John puts on his reading glasses and looks at the list, and then lets his eyes wander over to the missed call list on his phone from the eager LPs.
“And I suppose you have a magical list of better comps in the space as well?” he lets out with a laugh.
“Right here,” David replies, presenting the data to John as if he were awarding him the Nobel Prize.
John looks through the stats and pauses for a few seconds at the bottom of the list before looking up at David once again.
“Good data,” he says, “But I wonder: how did you get this on short notice, and why are you now suddenly in favor of this deal?”
As you’re poring through the data Nancy has sent over and double-checking all your assumptions in the model, David walks into your office for his 3rd unannounced visit in the past week.

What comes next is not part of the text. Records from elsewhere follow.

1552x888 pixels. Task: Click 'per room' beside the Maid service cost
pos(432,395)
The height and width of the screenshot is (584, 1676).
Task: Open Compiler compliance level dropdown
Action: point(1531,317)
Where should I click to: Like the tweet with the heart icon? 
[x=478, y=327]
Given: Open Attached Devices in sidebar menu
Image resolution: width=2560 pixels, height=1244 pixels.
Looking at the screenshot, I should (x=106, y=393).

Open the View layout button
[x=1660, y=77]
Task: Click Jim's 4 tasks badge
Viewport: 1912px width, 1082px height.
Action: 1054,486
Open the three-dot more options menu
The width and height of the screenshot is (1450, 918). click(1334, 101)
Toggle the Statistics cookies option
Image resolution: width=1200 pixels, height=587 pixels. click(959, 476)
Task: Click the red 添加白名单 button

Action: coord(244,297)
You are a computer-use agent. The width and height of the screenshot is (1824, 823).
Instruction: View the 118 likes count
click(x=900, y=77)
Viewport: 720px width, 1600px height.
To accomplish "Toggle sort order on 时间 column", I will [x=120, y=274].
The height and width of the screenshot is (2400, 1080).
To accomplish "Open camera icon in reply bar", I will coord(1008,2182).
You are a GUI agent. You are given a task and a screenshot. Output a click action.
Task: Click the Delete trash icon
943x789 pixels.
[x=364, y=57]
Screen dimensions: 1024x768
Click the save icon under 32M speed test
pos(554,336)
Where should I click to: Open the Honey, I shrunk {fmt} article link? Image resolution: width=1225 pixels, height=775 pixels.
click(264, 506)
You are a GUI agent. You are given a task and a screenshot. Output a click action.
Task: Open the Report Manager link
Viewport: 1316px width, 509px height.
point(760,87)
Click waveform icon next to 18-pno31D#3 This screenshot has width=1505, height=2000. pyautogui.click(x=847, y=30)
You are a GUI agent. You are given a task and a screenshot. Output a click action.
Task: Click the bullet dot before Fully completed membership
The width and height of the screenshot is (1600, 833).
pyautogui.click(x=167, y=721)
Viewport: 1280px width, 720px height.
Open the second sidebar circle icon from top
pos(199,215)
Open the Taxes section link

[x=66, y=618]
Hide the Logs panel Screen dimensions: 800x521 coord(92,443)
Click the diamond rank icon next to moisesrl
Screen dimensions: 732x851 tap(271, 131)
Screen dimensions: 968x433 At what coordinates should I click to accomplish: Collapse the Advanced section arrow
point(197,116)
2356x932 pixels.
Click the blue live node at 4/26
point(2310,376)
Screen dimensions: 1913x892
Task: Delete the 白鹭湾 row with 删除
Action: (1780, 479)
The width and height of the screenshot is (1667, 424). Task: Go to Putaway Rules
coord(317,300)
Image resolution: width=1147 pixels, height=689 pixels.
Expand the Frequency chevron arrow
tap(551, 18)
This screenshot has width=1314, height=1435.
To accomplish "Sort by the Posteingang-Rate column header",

“Good news,” he chimes, pulling out your chair and sitting down with his arms propped up on your desk.
“John’s behind this now, and so are the rest of the Partners. We’re going ahead with the deal and will start bringing in the accountants and lawyers and negotiating the agreement.”
Your mouth drops open as you squint at him for a few seconds, searching for the proper words.
“So… um… what exactly changed? They seemed not to like the market or the potential buyers…”
David cuts you off, waving his hand in your face.
“It’s not an issue – we have enough data on the market and everyone’s comfortable with the numbers.”
“So you just happened to conjure up the right data to convince John that this is a solid idea?”
“Of course not,” David says, leaning back in his chair and folding his arms against his chest.
“I called Nancy myself and told her that all the Partners were committed to the deal now. She just needed someone a little more… senior. And some… reassurances. Once she had that, she was happy to hand over all the data.”
You look down at your desk drawer, searching for your new Eggshell with Romalian type business cards. In case David whips out his Bone with Silian Rail set, you have an ace up your sleeve.
“Well, that’s great news,” you lie, faking a smile and sipping from the Red Bull can on your desk. “Just let me know what else I can do to help.”
David stands up and walks toward the door, and then turns his head around to face you once again before leaving.
“Oh, I will. We’re bringing in all the troops now, so you’ll have to coordinate that. And by the way, performance reviews and bonuses are coming up in a few weeks – hopefully you’ll do better than the new guy! You have said hi to Martin, right?”